• TASKS FOR THIS EXERCISE:
1) According to the Baytex article, why does the company keep moving production from its Canadian heavy oil to its Eagle Ford light oil? Answer in one to three sentences.
2) Write out the part of the Baytex article from "To its credit, Baytex" to "Eagle Ford light.", word for word.

• SELECTED EXCERPT:
########

Baytex reports in CAD; unless otherwise indicated, prices are in that currency.
One company particularly battered by the fall in oil prices is Baytex Energy Corp. (NYSE:BTE), a Canadian/U.S. oil and gas producer. Dropping from the status of a respected income stock to one that now pays no dividend, Baytex has suffered greatly. Over the last year, it has declined from near US$20.00 highs on the NYSE to current prices in the $3.00 to $4.00 range.
To its credit, Baytex took early steps to react to falling prices. Formerly a Canadian heavy oil producer, it effectively re-invented itself. Purchasing Eagle Ford shale holdings operated by Marathon (NYSE:MRO) gave it light oil production close to the volume of its Canadian heavy. The problem was the large USD-denominated debt load the company incurred. Baytex paid down some of its debt with a share issue, and eventually cut its dividend entirely. Concurrently, given the better netbacks, it continues to make a strategic production shift from its Canadian heavy to its Eagle Ford light.

########

• INFORMATION SUPPLIED:
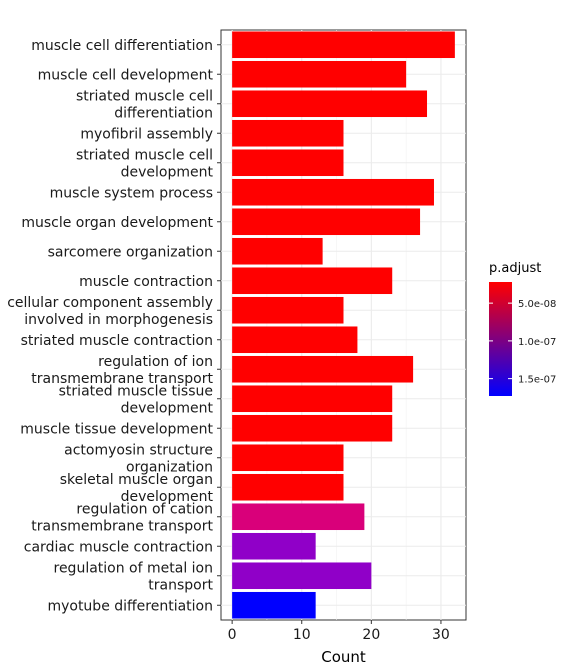 Image resolution: width=576 pixels, height=672 pixels. Describe the element at coordinates (146, 282) in the screenshot. I see `category-label: muscle contraction` at that location.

########

• ANSWERS BY ITEM:
1) Baytex keeps shifting production toward its Eagle Ford light oil because of the better netbacks it offers.

2)
To its credit, Baytex took early steps to react to falling prices. Formerly a Canadian heavy oil producer, it effectively re-invented itself. Purchasing Eagle Ford shale holdings operated by Marathon (NYSE:MRO) gave it light oil production close to the volume of its Canadian heavy. The problem was the large USD-denominated debt load the company incurred. Baytex paid down some of its debt with a share issue, and eventually cut its dividend entirely. Concurrently, given the better netbacks, it continues to make a strategic production shift from its Canadian heavy to its Eagle Ford light.